■ What the task requires ■
Collect every line in the records below that contains the word "agent".
-- Given records follows --
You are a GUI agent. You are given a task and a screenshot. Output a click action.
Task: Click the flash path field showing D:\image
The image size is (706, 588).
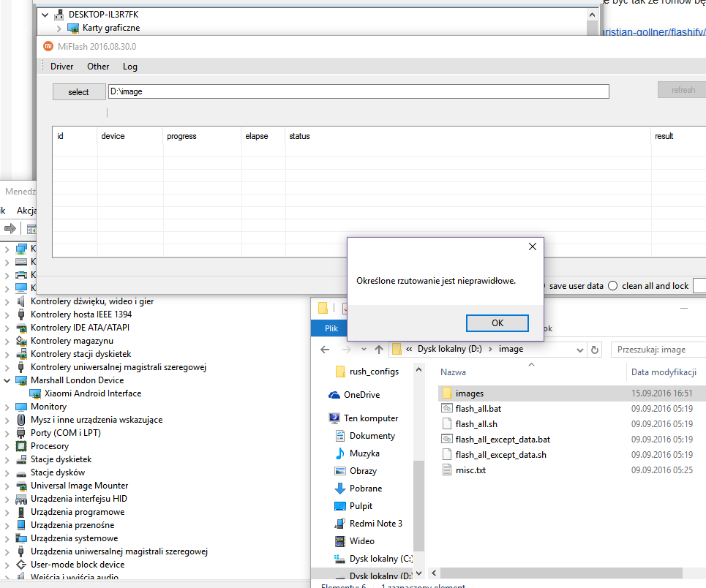tap(358, 91)
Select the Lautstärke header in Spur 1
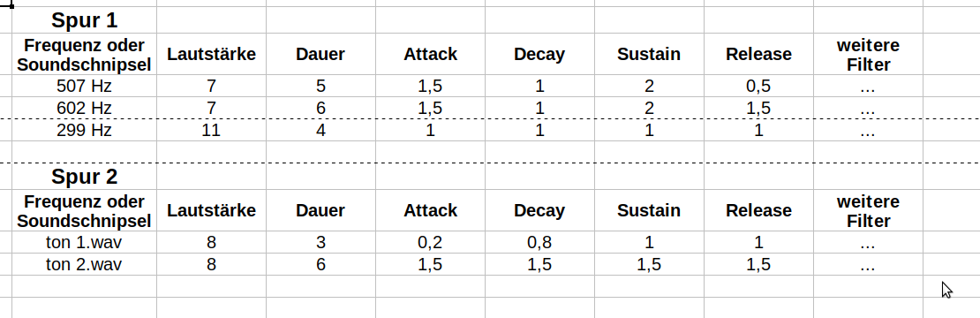Screen dimensions: 980x318 click(211, 55)
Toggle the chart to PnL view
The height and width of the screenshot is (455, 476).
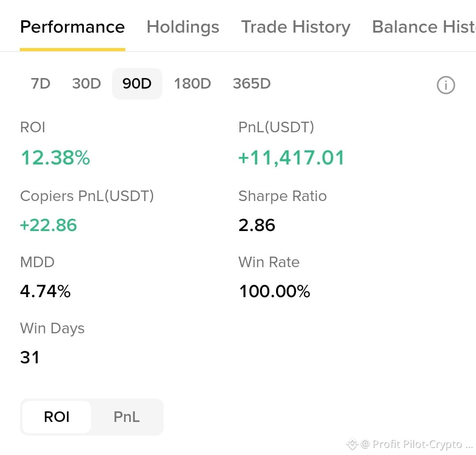[127, 417]
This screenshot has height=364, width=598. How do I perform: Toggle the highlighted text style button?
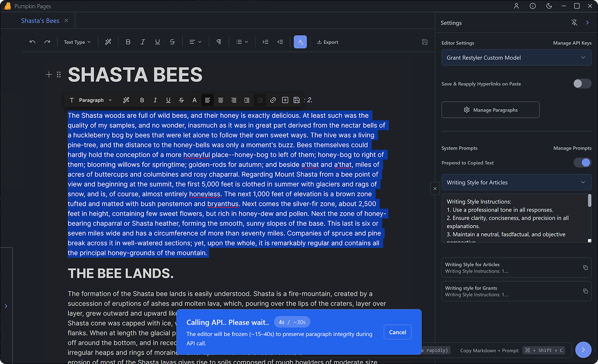point(300,42)
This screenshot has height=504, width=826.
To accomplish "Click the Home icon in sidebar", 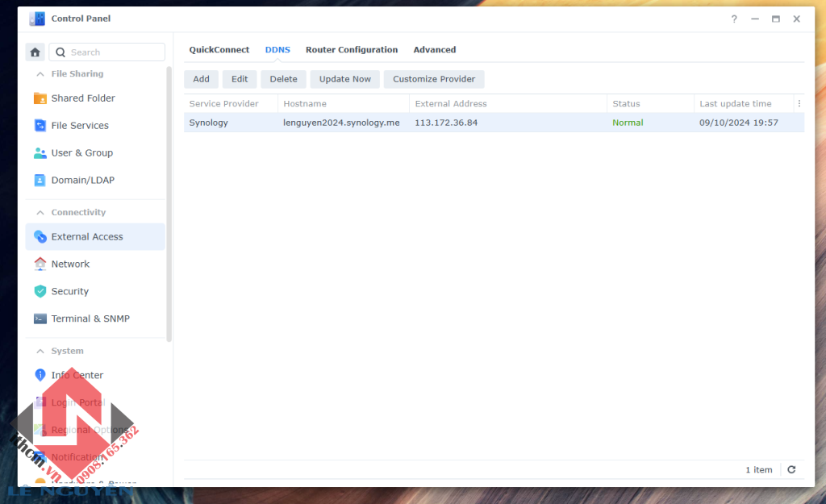I will click(35, 52).
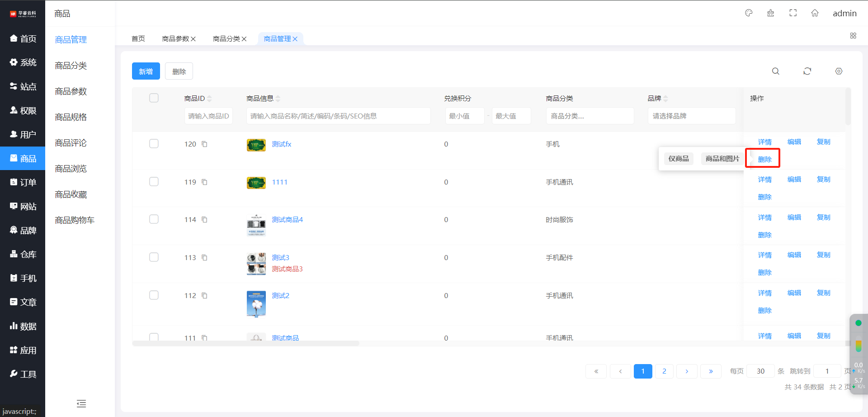Open the tab grid menu icon at right

pyautogui.click(x=853, y=36)
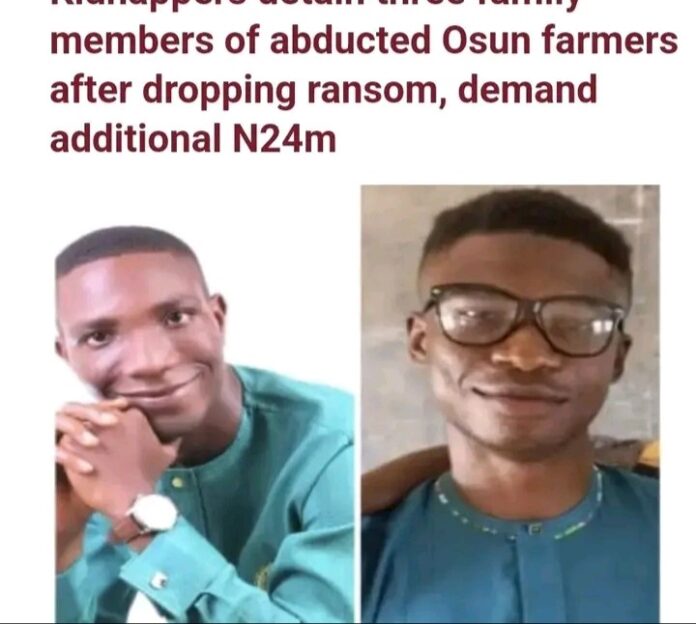Viewport: 696px width, 624px height.
Task: Click the word "abducted" in the headline
Action: click(350, 40)
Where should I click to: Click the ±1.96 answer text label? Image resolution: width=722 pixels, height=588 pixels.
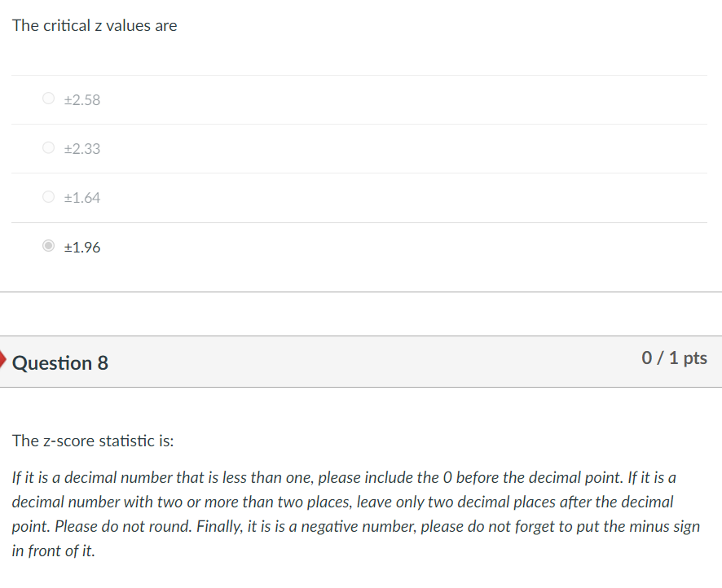81,248
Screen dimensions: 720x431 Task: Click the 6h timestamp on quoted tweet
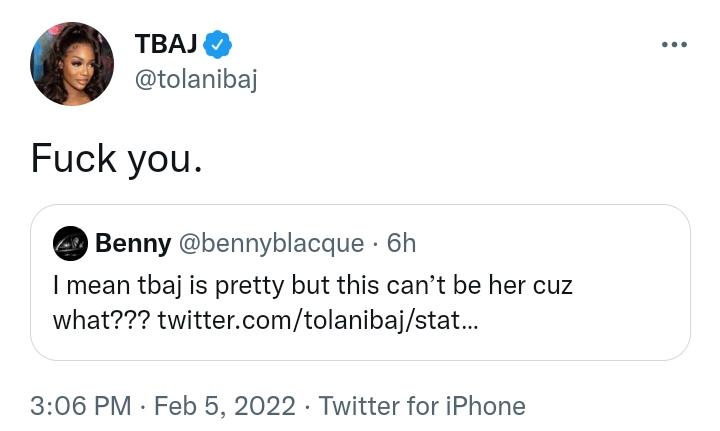401,242
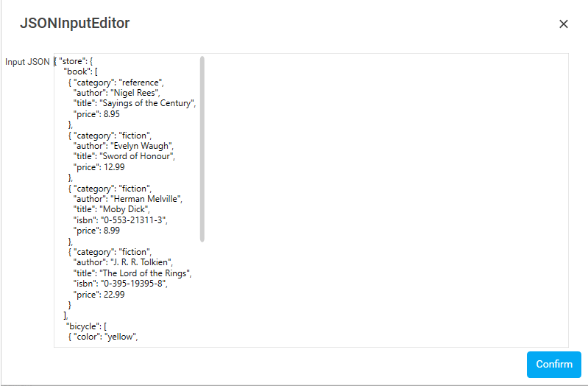
Task: Click the Confirm button
Action: coord(554,364)
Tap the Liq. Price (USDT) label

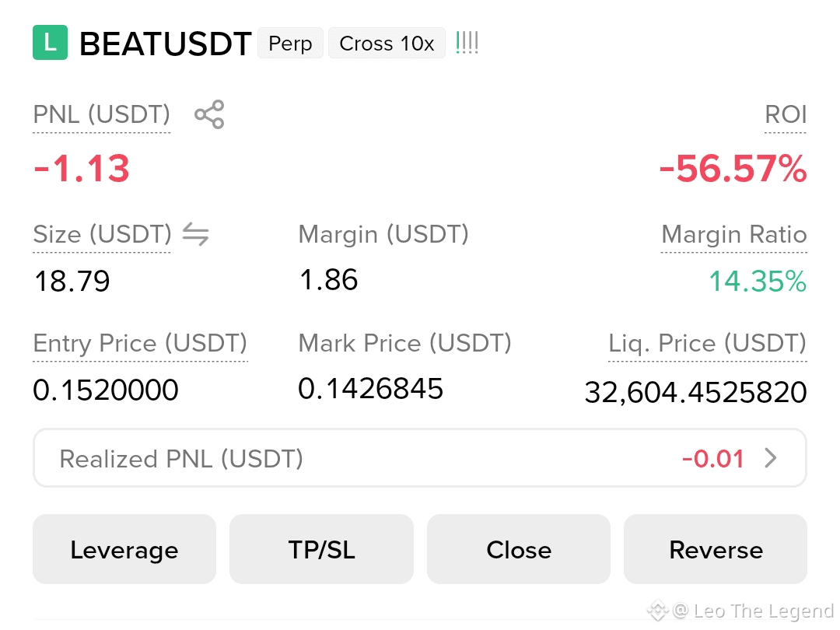[707, 344]
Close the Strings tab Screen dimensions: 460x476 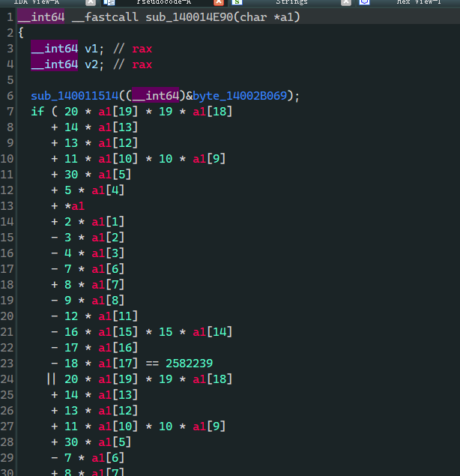(345, 3)
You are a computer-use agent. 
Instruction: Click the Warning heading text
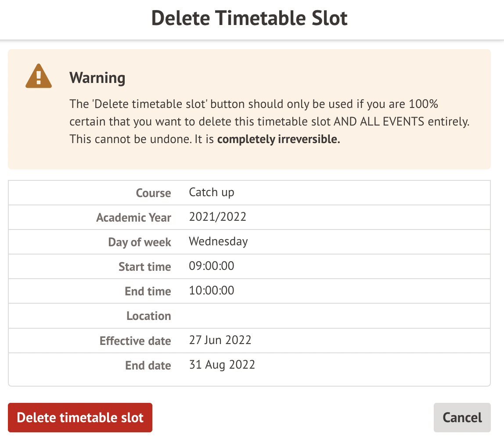[x=97, y=78]

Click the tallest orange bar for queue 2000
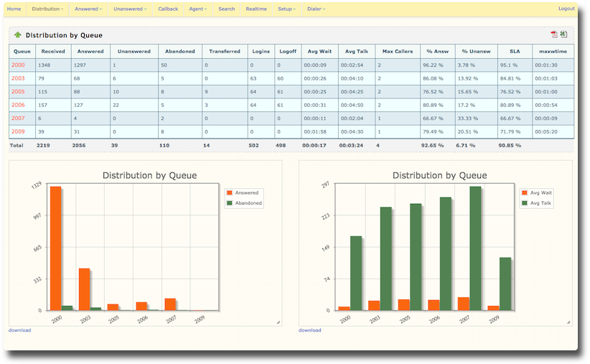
-- Given records concluded --
■ Answer space ■
You are a GUI agent. You are given a task and a screenshot. Output a click action.
You are a computer-use agent. 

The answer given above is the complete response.